■ **Aim of the task**
Every entry should be copied exactly, with nothing added or dropped.

[Stored data entries]

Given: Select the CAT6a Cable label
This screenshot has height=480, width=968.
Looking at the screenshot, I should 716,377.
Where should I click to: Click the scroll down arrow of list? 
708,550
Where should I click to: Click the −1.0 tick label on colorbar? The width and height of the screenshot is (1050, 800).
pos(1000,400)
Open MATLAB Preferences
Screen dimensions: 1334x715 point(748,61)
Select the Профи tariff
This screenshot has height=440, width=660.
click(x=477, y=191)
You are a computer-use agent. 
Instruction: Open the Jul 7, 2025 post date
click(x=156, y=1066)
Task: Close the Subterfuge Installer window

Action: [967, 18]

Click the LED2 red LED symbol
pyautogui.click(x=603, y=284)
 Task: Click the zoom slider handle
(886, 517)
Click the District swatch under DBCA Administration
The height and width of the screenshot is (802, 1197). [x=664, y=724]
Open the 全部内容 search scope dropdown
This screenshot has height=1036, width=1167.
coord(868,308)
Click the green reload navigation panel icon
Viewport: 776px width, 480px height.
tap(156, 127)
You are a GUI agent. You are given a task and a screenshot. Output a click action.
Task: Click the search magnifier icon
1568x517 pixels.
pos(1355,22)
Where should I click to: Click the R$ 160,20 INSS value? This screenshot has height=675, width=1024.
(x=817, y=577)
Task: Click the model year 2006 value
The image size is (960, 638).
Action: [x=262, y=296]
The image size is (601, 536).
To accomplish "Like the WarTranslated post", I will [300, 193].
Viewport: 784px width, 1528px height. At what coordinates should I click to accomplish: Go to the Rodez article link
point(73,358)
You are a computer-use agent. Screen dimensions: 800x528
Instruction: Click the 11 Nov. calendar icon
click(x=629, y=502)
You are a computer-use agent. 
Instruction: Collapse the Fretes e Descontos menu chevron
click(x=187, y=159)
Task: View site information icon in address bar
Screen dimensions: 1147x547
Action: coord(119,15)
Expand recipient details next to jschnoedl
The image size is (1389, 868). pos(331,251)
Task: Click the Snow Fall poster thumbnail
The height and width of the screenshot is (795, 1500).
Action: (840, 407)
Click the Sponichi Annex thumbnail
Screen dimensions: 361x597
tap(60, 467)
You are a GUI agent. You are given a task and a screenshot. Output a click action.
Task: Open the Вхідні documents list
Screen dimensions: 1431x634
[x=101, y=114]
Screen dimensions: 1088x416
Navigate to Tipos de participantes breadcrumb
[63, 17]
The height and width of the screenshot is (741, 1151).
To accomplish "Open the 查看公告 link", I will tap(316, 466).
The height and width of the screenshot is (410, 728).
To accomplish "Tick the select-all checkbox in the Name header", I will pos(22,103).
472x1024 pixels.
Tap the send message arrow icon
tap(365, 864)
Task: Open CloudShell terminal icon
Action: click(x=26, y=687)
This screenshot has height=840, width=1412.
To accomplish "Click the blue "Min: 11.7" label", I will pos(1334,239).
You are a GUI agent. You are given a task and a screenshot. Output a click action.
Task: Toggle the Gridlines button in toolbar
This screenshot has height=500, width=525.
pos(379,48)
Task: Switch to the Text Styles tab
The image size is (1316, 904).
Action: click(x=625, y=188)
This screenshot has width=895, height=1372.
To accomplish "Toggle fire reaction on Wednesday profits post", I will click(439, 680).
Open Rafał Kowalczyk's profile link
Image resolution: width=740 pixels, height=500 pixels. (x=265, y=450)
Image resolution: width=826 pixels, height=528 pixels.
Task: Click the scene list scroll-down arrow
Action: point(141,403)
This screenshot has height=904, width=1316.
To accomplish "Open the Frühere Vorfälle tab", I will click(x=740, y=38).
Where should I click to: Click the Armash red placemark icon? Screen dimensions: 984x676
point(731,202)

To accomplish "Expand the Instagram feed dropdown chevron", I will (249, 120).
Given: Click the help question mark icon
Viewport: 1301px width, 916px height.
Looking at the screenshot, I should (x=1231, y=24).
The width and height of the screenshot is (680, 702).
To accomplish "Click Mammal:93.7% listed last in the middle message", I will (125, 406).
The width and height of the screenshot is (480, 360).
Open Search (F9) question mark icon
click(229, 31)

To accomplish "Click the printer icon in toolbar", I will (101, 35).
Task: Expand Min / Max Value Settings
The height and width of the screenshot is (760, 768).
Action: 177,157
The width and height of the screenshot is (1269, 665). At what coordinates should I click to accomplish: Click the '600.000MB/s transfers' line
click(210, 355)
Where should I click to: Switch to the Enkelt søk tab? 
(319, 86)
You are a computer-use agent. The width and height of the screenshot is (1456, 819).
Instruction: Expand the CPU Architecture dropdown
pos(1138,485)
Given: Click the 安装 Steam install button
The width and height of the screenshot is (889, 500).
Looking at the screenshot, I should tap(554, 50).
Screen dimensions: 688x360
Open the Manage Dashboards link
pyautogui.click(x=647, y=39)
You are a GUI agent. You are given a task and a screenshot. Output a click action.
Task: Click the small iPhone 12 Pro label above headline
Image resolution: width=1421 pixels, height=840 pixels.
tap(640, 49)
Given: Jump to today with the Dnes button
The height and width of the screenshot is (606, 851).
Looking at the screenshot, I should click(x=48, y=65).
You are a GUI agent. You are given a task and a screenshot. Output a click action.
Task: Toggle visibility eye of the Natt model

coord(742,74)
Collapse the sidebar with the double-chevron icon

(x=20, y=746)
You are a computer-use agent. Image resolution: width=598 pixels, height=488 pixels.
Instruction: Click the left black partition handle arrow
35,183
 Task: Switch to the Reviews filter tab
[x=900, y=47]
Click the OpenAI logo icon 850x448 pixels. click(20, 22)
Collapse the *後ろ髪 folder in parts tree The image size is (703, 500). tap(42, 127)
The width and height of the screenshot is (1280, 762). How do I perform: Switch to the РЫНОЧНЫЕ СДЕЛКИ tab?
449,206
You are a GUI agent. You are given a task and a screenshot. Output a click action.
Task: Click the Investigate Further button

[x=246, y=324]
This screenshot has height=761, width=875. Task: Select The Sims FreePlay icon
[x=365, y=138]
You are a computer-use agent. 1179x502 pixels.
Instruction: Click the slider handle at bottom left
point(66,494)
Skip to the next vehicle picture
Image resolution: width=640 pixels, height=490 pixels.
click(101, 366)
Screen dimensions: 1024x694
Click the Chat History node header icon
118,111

■ **Output for this exercise**
Given: Select the CAT6a Cable label
This screenshot has height=480, width=968.
Looking at the screenshot, I should 716,377.
Where should I click to: Click the scroll down arrow of list? 
708,550
Where should I click to: Click the −1.0 tick label on colorbar? The width and height of the screenshot is (1050, 800).
pos(1000,400)
Open MATLAB Preferences
Screen dimensions: 1334x715 point(748,61)
Select the Профи tariff
This screenshot has height=440, width=660.
click(x=477, y=191)
You are a computer-use agent. 
Instruction: Open the Jul 7, 2025 post date
click(x=156, y=1066)
Task: Close the Subterfuge Installer window

Action: [967, 18]

Click the LED2 red LED symbol
pyautogui.click(x=603, y=284)
 Task: Click the zoom slider handle
(886, 517)
Click the District swatch under DBCA Administration
The height and width of the screenshot is (802, 1197). [x=664, y=724]
Open the 全部内容 search scope dropdown
This screenshot has height=1036, width=1167.
coord(868,308)
Click the green reload navigation panel icon
Viewport: 776px width, 480px height.
tap(156, 127)
You are a GUI agent. You are given a task and a screenshot. Output a click action.
Task: Click the search magnifier icon
1568x517 pixels.
pos(1355,22)
Where should I click to: Click the R$ 160,20 INSS value? This screenshot has height=675, width=1024.
(x=817, y=577)
Task: Click the model year 2006 value
The image size is (960, 638).
Action: [x=262, y=296]
The image size is (601, 536).
To accomplish "Like the WarTranslated post", I will [300, 193].
Viewport: 784px width, 1528px height. At what coordinates should I click to accomplish: Go to the Rodez article link
point(73,358)
You are a computer-use agent. Screen dimensions: 800x528
Instruction: Click the 11 Nov. calendar icon
click(x=629, y=502)
You are a computer-use agent. 
Instruction: Collapse the Fretes e Descontos menu chevron
click(x=187, y=159)
Task: View site information icon in address bar
Screen dimensions: 1147x547
Action: coord(119,15)
Expand recipient details next to jschnoedl
The image size is (1389, 868). pos(331,251)
Task: Click the Snow Fall poster thumbnail
The height and width of the screenshot is (795, 1500).
Action: (840, 407)
Click the Sponichi Annex thumbnail
Screen dimensions: 361x597
tap(60, 467)
You are a GUI agent. You are given a task and a screenshot. Output a click action.
Task: Open the Вхідні documents list
Screen dimensions: 1431x634
[x=101, y=114]
Screen dimensions: 1088x416
Navigate to Tipos de participantes breadcrumb
[63, 17]
The height and width of the screenshot is (741, 1151).
To accomplish "Open the 查看公告 link", I will tap(316, 466).
The height and width of the screenshot is (410, 728).
To accomplish "Tick the select-all checkbox in the Name header", I will pos(22,103).
472x1024 pixels.
Tap the send message arrow icon
tap(365, 864)
Task: Open CloudShell terminal icon
Action: click(x=26, y=687)
This screenshot has height=840, width=1412.
To accomplish "Click the blue "Min: 11.7" label", I will pos(1334,239).
You are a GUI agent. You are given a task and a screenshot. Output a click action.
Task: Toggle the Gridlines button in toolbar
This screenshot has height=500, width=525.
pos(379,48)
Task: Switch to the Text Styles tab
The image size is (1316, 904).
Action: click(x=625, y=188)
This screenshot has width=895, height=1372.
To accomplish "Toggle fire reaction on Wednesday profits post", I will click(439, 680).
Open Rafał Kowalczyk's profile link
Image resolution: width=740 pixels, height=500 pixels. (x=265, y=450)
Image resolution: width=826 pixels, height=528 pixels.
Task: Click the scene list scroll-down arrow
Action: point(141,403)
This screenshot has height=904, width=1316.
To accomplish "Open the Frühere Vorfälle tab", I will click(x=740, y=38).
Where should I click to: Click the Armash red placemark icon? Screen dimensions: 984x676
point(731,202)

To accomplish "Expand the Instagram feed dropdown chevron", I will (249, 120).
Given: Click the help question mark icon
Viewport: 1301px width, 916px height.
Looking at the screenshot, I should (x=1231, y=24).
The width and height of the screenshot is (680, 702).
To accomplish "Click Mammal:93.7% listed last in the middle message", I will (125, 406).
The width and height of the screenshot is (480, 360).
Open Search (F9) question mark icon
click(229, 31)

To accomplish "Click the printer icon in toolbar", I will (101, 35).
Task: Expand Min / Max Value Settings
The height and width of the screenshot is (760, 768).
Action: 177,157
The width and height of the screenshot is (1269, 665). At what coordinates should I click to accomplish: Click the '600.000MB/s transfers' line
click(210, 355)
Where should I click to: Switch to the Enkelt søk tab? 
(319, 86)
You are a computer-use agent. The width and height of the screenshot is (1456, 819).
Instruction: Expand the CPU Architecture dropdown
pos(1138,485)
Given: Click the 安装 Steam install button
The width and height of the screenshot is (889, 500).
Looking at the screenshot, I should tap(554, 50).
Screen dimensions: 688x360
Open the Manage Dashboards link
pyautogui.click(x=647, y=39)
You are a GUI agent. You are given a task and a screenshot. Output a click action.
Task: Click the small iPhone 12 Pro label above headline
Image resolution: width=1421 pixels, height=840 pixels.
tap(640, 49)
Given: Jump to today with the Dnes button
The height and width of the screenshot is (606, 851).
Looking at the screenshot, I should click(x=48, y=65).
You are a GUI agent. You are given a task and a screenshot. Output a click action.
Task: Toggle visibility eye of the Natt model

coord(742,74)
Collapse the sidebar with the double-chevron icon

(x=20, y=746)
You are a computer-use agent. Image resolution: width=598 pixels, height=488 pixels.
Instruction: Click the left black partition handle arrow
35,183
 Task: Switch to the Reviews filter tab
[x=900, y=47]
Click the OpenAI logo icon 850x448 pixels. click(20, 22)
Collapse the *後ろ髪 folder in parts tree The image size is (703, 500). tap(42, 127)
The width and height of the screenshot is (1280, 762). How do I perform: Switch to the РЫНОЧНЫЕ СДЕЛКИ tab?
449,206
You are a GUI agent. You are given a task and a screenshot. Output a click action.
Task: Click the Investigate Further button

[x=246, y=324]
This screenshot has height=761, width=875. Task: Select The Sims FreePlay icon
[x=365, y=138]
You are a computer-use agent. 1179x502 pixels.
Instruction: Click the slider handle at bottom left
point(66,494)
Skip to the next vehicle picture
Image resolution: width=640 pixels, height=490 pixels.
click(101, 366)
Screen dimensions: 1024x694
Click the Chat History node header icon
118,111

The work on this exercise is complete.